Josh masuk dan berdiri menatapku yang seperti orang tolol berdiri menghadap tembok, menatap sepatuku sendiri. "Jangan khawatir, Jenna pasti menemukannya," katanya berusaha menghiburku.

"Aku merasa sangat bodoh," gumamku. "Aku bodoh karena bisa kehilangan cincin itu."

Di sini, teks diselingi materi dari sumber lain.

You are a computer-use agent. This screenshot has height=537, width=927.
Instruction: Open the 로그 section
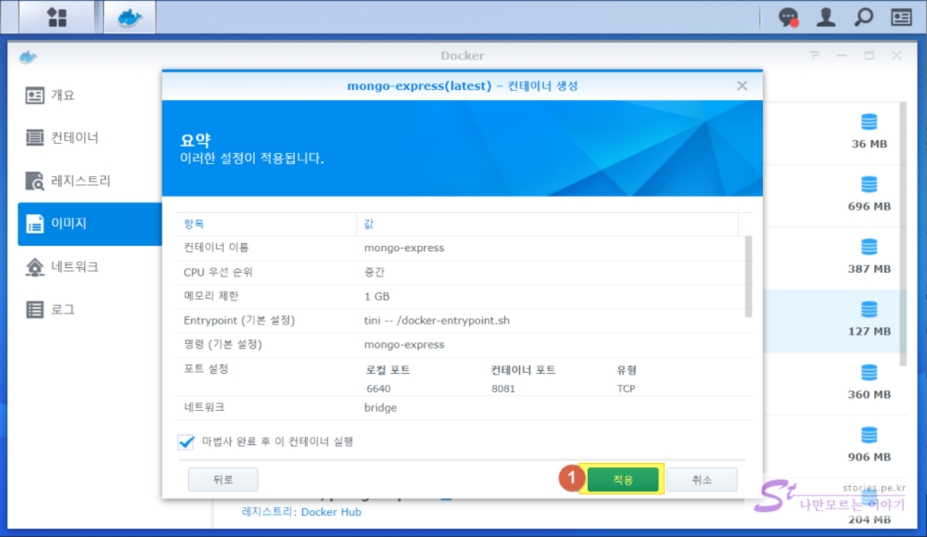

"Nggak, kamu nggak bodoh. Kamu wanita paling cerdas yang pernah kutemui," kata Josh berjalan mendekatiku. Ia bahkan dengan cepat sudah berada di hadapanku. Saking dekatnya, aku bahkan bisa mencium aroma parfumnya yang maskulin. "Ayolah, jangan seperti ini. Percayalah bahwa semua akan baik-baik saja."

"Nggak, ini nggak baik-baik aja. Ini bukan kebetulan dan ini bukan sesuatu yang tanpa alasan," kataku dengan kepala tertunduk lesu. "Aku merasa nggak berguna. Seperti ... seperti aku sedang berusaha mengkhianati Bagas."

Josh meletakkan kedua tangan kokohnya di bahuku, meredam gemetar di tubuhku yang sedari tadi menguasaiku. "Jangan pernah rendahkan dirimu sendiri, Rei. Kamu wanita baik yang mungkin saja sedang kurang beruntung hari ini, seperti aku."

"Apa maksudmu?" kutengadahkan kepala, menatap wajah lelaki itu.

"Seandainya saja aku berangkat lebih awal beberapa menit, mungkin aku tak perlu sakit karena melihatmu berciuman dengan suami pura-puramu itu," jelas Josh dengan tatapan syahdu.

Entah apa yang salah denganku, tetapi aku yakin sekali lututku semakin gemetar dan lemas. Pandanganku kabur.

"Rei? Kamu baik-baik saja?" Tangan Josh merosot memegang lenganku kali ini.

"Kepalaku pusing, dan aku mual, tapi ..." dan aku kehilangan kesadaranku saat itu juga.